DIRECTIONS FOR THIS TASK: The full listing below should be returned without a single change.

SOURCE MATERIAL:
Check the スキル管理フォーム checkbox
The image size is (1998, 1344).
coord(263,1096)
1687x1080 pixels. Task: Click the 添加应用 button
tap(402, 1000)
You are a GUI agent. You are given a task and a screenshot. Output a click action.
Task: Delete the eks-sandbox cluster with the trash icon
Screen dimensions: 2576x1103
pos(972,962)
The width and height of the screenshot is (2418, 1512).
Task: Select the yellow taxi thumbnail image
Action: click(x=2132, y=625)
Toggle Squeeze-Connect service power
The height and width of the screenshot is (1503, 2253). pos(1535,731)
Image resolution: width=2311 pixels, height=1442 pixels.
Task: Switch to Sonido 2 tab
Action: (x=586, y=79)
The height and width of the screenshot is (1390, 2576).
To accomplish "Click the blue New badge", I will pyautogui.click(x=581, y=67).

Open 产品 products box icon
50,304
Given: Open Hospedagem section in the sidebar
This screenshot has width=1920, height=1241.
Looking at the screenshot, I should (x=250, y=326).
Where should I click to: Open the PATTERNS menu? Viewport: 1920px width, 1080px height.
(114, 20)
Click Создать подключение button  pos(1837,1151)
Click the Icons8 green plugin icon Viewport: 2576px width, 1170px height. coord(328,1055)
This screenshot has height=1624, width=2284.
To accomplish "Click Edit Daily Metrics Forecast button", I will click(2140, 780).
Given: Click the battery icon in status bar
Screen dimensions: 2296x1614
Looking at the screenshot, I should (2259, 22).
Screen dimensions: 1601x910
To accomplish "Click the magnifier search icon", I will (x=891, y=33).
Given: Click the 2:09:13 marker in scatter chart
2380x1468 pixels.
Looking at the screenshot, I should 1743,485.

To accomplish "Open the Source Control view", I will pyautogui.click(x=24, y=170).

ANSWER FOR THIS EXERCISE:
Check the スキル管理フォーム checkbox
The image size is (1998, 1344).
coord(263,1096)
1687x1080 pixels. Task: Click the 添加应用 button
tap(402, 1000)
You are a GUI agent. You are given a task and a screenshot. Output a click action.
Task: Delete the eks-sandbox cluster with the trash icon
Screen dimensions: 2576x1103
pos(972,962)
The width and height of the screenshot is (2418, 1512).
Task: Select the yellow taxi thumbnail image
Action: click(x=2132, y=625)
Toggle Squeeze-Connect service power
The height and width of the screenshot is (1503, 2253). pos(1535,731)
Image resolution: width=2311 pixels, height=1442 pixels.
Task: Switch to Sonido 2 tab
Action: (x=586, y=79)
The height and width of the screenshot is (1390, 2576).
To accomplish "Click the blue New badge", I will pyautogui.click(x=581, y=67).

Open 产品 products box icon
50,304
Given: Open Hospedagem section in the sidebar
This screenshot has width=1920, height=1241.
Looking at the screenshot, I should (x=250, y=326).
Where should I click to: Open the PATTERNS menu? Viewport: 1920px width, 1080px height.
(114, 20)
Click Создать подключение button  pos(1837,1151)
Click the Icons8 green plugin icon Viewport: 2576px width, 1170px height. coord(328,1055)
This screenshot has height=1624, width=2284.
To accomplish "Click Edit Daily Metrics Forecast button", I will click(2140, 780).
Given: Click the battery icon in status bar
Screen dimensions: 2296x1614
Looking at the screenshot, I should (2259, 22).
Screen dimensions: 1601x910
To accomplish "Click the magnifier search icon", I will (x=891, y=33).
Given: Click the 2:09:13 marker in scatter chart
2380x1468 pixels.
Looking at the screenshot, I should 1743,485.

To accomplish "Open the Source Control view", I will pyautogui.click(x=24, y=170).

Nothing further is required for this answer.